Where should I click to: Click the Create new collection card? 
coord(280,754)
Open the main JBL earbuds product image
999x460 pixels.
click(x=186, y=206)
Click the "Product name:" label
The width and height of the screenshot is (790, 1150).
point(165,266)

** TO DO **
Reproduce these lines in full, replacing "earbuds" with "headphones" and leaving everything else unchanged.

** FULL SOLUTION **
Where should I click to: Click the Create new collection card? 
coord(280,754)
Open the main JBL headphones product image
999x460 pixels.
click(x=186, y=206)
Click the "Product name:" label
The width and height of the screenshot is (790, 1150).
point(165,266)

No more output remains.